Lorsqu’il franchit la Manche au mois de novembre de la même année, Yan Morvan s’attend donc au pire. Mais certainement pas à être entrainé dans une folle kermesse qui congédie l’idée que beaucoup se font d’un pays décrit comme une épave à la dérive en pleine déprime. Le Londres qu’il découvre ressemble plutôt à un “wonderland dystopique“ avec ses bandes de punks à crêtes, de skinheads nazifiés, de rude boys version two tones, de hooligans sur le pied de guerre, de mods juchés sur leurs scooters samplant le look de leurs glorieux aînés. S’offre au regard du photographe un vaste théâtre à ciel ouvert dont les acteurs paraissent sortir d’Orange Mécanique, le grotesque millénariste d’un Jérôme Bosch en plus. Dans les rues, s’égaillent en ribambelles tapageuses des jeunes improductifs qui entendent répondre au désespoir par la vitalité, pour qui l’ennui semble bien pire que la souffrance…

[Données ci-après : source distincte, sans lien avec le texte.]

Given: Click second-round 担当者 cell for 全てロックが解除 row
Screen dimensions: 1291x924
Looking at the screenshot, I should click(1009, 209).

Exclus d’un système désormais incapable de les intégrer, les jeunes anglais se jettent eux aussi dans le néant au son d’un rock toujours plus féroce et hargneux. Tout a commencé trois ans plus tôt par le punk, avec dans le rôle du joueur de flûte un certain Johnny Rotten qui, la rage aux tripes, éructe ses « no future » une lueur de démence dans le regard. Dans son sillage se sont engouffrés des milliers d’ados conscients d’être les déchets non recyclables d’un modèle économique ne fonctionnant plus qu’en vase clos.
Nombre d’entre eux forment des groupes, ouvrant ainsi l’âge d’or du « do it yourself ». Un apogée de la débrouille, de l’indépendance assumée qui accouche d’une abondante production artisanale de disques, tous signifiant à des degrés divers un refus forcené du monde tel qu’il est. Si bien que jamais dans l’histoire, la musique n’aura autant permis de cimenter un sentiment de frustration commun à toute une génération privée d’avenir.
… Voilà l’essence de ce que révèle ces photos, une Angleterre jalouse de ses traditions, de son savoir vivre qui entend recycler à jamais un passé glorieux et une autre qui dans les convulsions de l’une des pires crises de son histoire cherche une raison d’être.